We have NNM 9.20(UNIX). Our internal client has insisted that SNMP queries from our NNMi management server has caused issues on specific nodes. So we put those nodes in the Excluded IP address section. However, based on the client's node logs(i.e.,community strings & ip address from the NNMi management server shows up in their logs), the SNMP queries continue. How can we have NNMI do the following? "Do not ping, do not SNMP query, do NOTHING on the internal client's nodes". Thanks in advance for any tips
I would ensure that those addresses are not covered by your discovery ranges. Excluded IP addresses behaves a little differently - if you discover a device, and it has some of those IPs, it will still discover the device, but act like those interfaces don't exist.
If those systems are truly so sensitive, they should be disabling SNMP on the devices themselves. Or at least using tight ACLs + different community strings. That is, if they are really serious about SNMP causing problems on those. Or maybe they're just looking to blame the NMS, because, well...it's always the NMS's fault.
Thanks, Lindsay. Unfortunately those IP addresses are covered by our discovery ranges. We have such a wide discovery range that we can't help but try to "discover" the Excluded IP addresses. I think the option will have to be as you suggested, shut off SNMP at the node level. A kludgy way to go for sure, but at least the internal client can't point fingers at the horrific SNMPWALK! :)
One other possibility is to define node-specific communication settings that uses some other SNMP string. Then NNMi will send a handful of polls to that device, but they won't be answered, and so it won't do a full walk.

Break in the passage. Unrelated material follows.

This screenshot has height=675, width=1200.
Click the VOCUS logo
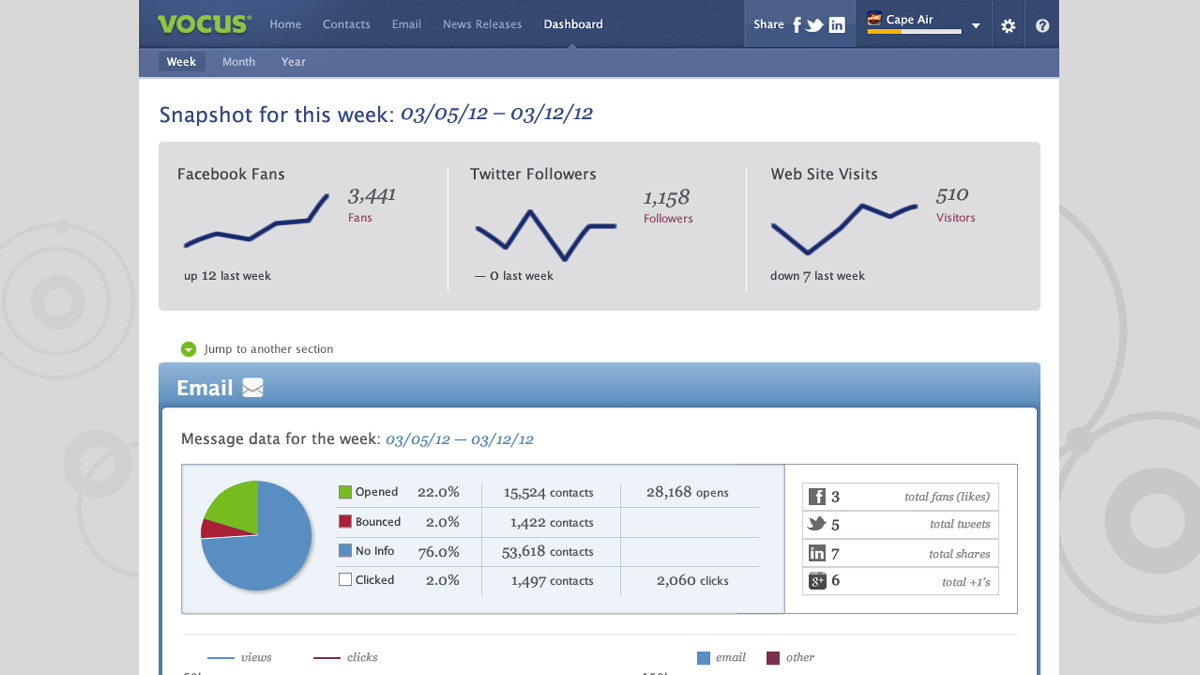pos(203,24)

Or I suppose you could add the device to NNMi, but set it to Unmanaged? That might actually be the best solution here.
Quick question here. If I set the node specific communications settings to use only ICMP, can the node still send back SNMP information on its own and it will be received by NNMi management server? Those nodes have the SNMP configuration set to have the NNMi management server as the trap receiver. The reason I ask is that we trouble ticket on SNMP information sent back by those nodes. Thanks.